Describe your career journey since leaving UCL

After university, I worked at reputed architectural firms in the UK, plus I had short-term roles at places like Icon magazine and the London School of Economics. I was part practising architect and part marketing person. On returning to India, I continued to build on this until I was fully involved in communications for a studio. 

In 2011, I took a break and started Epistle. This was a personal mission that I began thinking about when I was at The Bartlett. In London, I was exposed to how architects and stakeholders in the built environment were communicating with each other, and I saw it being done really well. Coming back to India, I could see there was a gap. 

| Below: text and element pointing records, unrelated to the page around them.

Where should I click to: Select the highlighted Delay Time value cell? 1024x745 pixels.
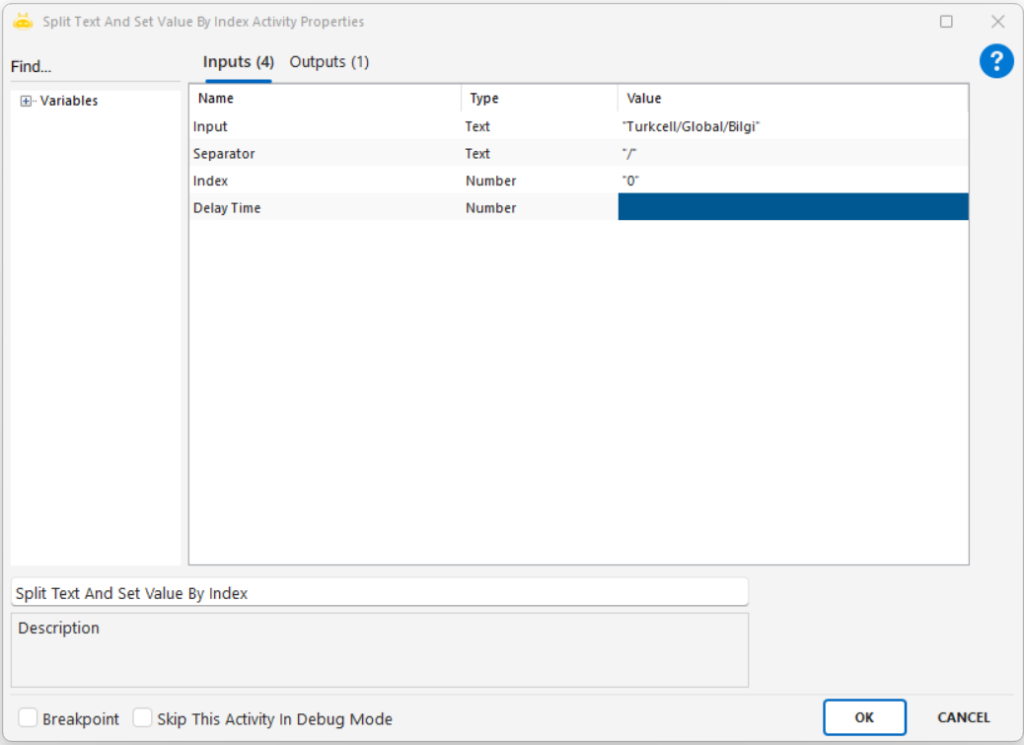[x=792, y=208]
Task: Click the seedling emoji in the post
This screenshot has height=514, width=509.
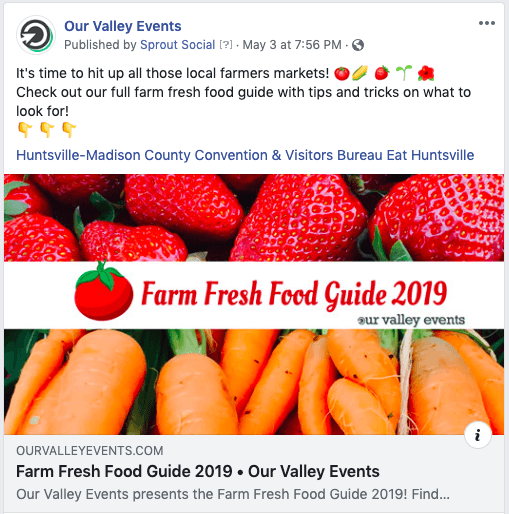Action: click(404, 73)
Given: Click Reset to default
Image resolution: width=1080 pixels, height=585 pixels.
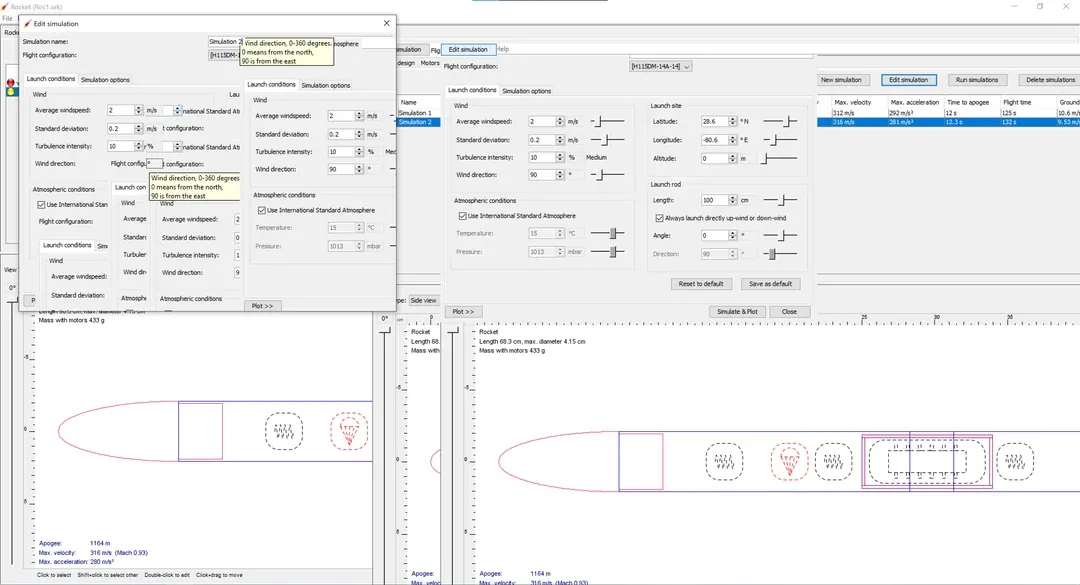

To begin with, it was content-based work, and it's grown from there. Today, we're a large team, the first consultancy of this kind in India – which we’re proud of – and we've set the precedent for other studios like ours to come up. At Epistle, we are focused on helping Indian design and architects get on the global map. When I was at The Bartlett, one Indian architect might occasionally get featured in global design and architectural magazines. Today, Indian practices are all over crafting their own identity and being positioned for the work that they do, and we are proud to say that we've played a critical role. It's very satisfying. 

It also makes me recognise the immense responsibility we have too, which is why over the last two years I've gotten involved with the UCL alumni community. I feel like this all started with my journey at UCL, and this is one way of giving back. 

What advice would you give international students coming to UCL?

It's about getting rid of preconceived notions of what student life is going to be, and instead of just focusing on the academic rigour of the course, think about your time as a holistic experience. Leverage what’s going on outside of your course and the opportunities that you have, and professional success is bound to follow.

UCL played a critical role in my personal and professional development because I was able to maximise my experience. I took up every professional, cultural and learning opportunity that came to me. That's the stuff that counts and makes your portfolio complete. Employers are looking for the extra edge, and you can get that at UCL.